Please use this identifier to cite or link to this item: https://hdl.handle.net/20.500.11779/1325
Title: Cloud2HDD: large-scale HDD data analysis on cloud for cloud datacenters
Authors: Zeydan, Engin
Arslan, Şefik Şuayb
Keywords: Cloud
Data Center
Hadoop
HDDs
Lifetime
Machine Learning
Publisher: IEEE
Source: Zeydan, E. & Arslan S. S. (February 01, 2020). Cloud2HDD: large-scale HDD data analysisn cloud for cloud datacenters, 23rd Conference on Innovation in Clouds, Internet and Networks and Workshops (ICIN 2020), Paris, France, IEEE, Article number: 9059482, pp. 243-249, DOI: https://doi.org/10.1109/ICIN48450.2020.9059482
Abstract: The main focus of this paper is to develop a distributed large scale data analysis platform for the opensource data of Backblaze cloud datacenter which consists of operational hard disk drive (HDD) information collected over an observable period of 2272 days (over 74 months).
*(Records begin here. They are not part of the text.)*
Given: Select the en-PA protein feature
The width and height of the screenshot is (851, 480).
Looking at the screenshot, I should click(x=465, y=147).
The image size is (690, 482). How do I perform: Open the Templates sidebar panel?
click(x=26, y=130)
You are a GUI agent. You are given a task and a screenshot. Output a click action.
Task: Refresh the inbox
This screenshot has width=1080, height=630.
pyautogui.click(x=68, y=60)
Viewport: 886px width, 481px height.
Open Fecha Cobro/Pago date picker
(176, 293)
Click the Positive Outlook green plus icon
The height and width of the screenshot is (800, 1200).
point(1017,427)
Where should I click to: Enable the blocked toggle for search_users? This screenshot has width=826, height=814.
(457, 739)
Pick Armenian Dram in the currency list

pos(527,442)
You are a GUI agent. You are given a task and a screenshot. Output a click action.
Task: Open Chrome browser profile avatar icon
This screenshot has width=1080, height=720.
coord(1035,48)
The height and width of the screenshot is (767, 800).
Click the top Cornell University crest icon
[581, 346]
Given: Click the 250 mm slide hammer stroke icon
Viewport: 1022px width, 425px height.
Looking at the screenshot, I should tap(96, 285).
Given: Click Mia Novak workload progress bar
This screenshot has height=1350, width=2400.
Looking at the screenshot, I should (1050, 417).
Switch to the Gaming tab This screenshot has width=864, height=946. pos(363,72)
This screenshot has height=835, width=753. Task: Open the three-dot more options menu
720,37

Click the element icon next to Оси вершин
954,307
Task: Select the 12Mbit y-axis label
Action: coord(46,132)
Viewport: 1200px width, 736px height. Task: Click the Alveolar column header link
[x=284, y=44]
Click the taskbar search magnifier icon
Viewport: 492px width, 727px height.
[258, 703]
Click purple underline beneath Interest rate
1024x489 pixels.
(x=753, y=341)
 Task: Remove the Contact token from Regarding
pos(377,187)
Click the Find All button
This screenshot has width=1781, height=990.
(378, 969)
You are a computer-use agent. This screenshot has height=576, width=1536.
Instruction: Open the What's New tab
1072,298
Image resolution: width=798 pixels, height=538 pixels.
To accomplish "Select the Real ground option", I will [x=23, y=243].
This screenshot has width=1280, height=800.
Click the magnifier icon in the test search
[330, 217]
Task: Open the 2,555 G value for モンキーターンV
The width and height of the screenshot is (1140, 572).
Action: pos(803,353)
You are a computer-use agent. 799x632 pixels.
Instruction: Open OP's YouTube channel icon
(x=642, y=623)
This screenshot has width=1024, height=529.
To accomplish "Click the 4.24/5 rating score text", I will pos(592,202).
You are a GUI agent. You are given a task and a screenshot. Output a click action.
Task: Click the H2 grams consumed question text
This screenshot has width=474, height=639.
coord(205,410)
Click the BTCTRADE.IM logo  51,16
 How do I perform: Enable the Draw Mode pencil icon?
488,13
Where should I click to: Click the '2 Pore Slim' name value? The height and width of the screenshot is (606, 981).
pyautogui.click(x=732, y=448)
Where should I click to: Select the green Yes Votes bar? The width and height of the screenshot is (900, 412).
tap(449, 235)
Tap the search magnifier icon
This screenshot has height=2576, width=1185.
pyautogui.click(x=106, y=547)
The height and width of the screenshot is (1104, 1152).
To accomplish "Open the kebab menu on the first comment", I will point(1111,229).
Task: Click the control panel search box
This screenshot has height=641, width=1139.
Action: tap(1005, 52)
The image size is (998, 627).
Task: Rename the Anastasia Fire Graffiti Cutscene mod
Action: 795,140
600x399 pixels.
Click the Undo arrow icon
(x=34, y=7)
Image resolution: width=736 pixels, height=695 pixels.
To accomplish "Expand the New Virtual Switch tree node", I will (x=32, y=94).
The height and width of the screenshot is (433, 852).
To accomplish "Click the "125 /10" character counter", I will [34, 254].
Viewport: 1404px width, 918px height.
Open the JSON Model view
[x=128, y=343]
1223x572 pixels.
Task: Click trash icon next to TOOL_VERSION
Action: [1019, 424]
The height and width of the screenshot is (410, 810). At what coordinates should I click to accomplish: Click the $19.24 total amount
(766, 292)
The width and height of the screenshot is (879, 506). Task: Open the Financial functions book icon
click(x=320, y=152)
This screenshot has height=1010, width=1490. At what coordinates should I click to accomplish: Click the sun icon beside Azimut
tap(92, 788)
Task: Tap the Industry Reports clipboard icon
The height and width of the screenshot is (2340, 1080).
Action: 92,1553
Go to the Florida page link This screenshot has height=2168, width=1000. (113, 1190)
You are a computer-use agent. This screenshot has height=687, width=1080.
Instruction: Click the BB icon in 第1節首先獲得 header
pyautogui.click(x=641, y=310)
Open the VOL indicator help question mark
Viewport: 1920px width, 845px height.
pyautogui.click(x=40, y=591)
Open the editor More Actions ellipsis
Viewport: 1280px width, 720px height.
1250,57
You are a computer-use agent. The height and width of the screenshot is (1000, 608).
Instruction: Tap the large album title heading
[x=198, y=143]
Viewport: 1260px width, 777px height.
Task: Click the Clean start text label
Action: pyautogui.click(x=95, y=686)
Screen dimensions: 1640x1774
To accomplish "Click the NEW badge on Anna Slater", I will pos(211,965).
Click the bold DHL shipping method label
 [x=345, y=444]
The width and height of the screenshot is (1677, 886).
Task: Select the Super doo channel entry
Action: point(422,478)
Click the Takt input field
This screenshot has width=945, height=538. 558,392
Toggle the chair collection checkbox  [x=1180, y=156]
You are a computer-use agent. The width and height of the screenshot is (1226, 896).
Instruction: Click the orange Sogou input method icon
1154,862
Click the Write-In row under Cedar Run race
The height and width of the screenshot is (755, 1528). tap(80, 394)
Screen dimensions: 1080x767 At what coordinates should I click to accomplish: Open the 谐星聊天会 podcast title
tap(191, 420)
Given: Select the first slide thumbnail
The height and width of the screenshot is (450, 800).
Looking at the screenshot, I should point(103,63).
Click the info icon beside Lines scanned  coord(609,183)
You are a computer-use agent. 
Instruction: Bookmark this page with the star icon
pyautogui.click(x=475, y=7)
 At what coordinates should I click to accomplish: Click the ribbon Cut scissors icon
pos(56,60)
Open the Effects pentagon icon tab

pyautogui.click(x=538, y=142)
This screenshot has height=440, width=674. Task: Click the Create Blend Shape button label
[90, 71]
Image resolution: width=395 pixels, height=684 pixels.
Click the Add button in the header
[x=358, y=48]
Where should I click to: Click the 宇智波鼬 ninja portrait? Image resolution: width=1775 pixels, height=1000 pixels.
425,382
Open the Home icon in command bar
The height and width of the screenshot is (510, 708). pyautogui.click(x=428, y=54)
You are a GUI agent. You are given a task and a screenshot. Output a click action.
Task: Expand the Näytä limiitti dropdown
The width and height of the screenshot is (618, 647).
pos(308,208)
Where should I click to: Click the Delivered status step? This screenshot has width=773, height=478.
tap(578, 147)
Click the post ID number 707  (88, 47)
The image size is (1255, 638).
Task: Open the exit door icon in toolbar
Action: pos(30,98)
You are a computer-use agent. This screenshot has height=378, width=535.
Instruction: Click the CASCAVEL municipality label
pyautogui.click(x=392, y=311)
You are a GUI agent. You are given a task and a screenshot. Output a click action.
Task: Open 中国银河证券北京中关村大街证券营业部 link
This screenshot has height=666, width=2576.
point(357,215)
To carefully analyze the intrinsic characteristics of the hard disk behavior, we have exploited a large bolume of data and the benefits of Hadoop ecosystem as our big data processing engine. In other words, we have utilized a special distributed scheme on cloud for cloud HDD data, which is termed as Cloud2HDD. To classify the remaining lifetime of hard disk drives based on health indicators such as in-built S.M.A.R.T (Self-Monitoring, Analysis, and Reporting Technology) features, we used some of the state-of-the-art classification algorithms and compared their accuracy, precision, and recall rates simultaneously. In addition, importance of various S.M.A.R.T. features in predicting the true remaining lifetime of HDDs are identified. For instance, our analysis results indicate that Random Forest Classifier (RFC) can yield up to 94% accuracy with the highest precision and recall at a reasonable time by classifying the remaining lifetime of drives into one of three different classes, namely critical, high and low ideal states in comparison to other classification approaches based on a specific subset of S.M.A.R.T. features.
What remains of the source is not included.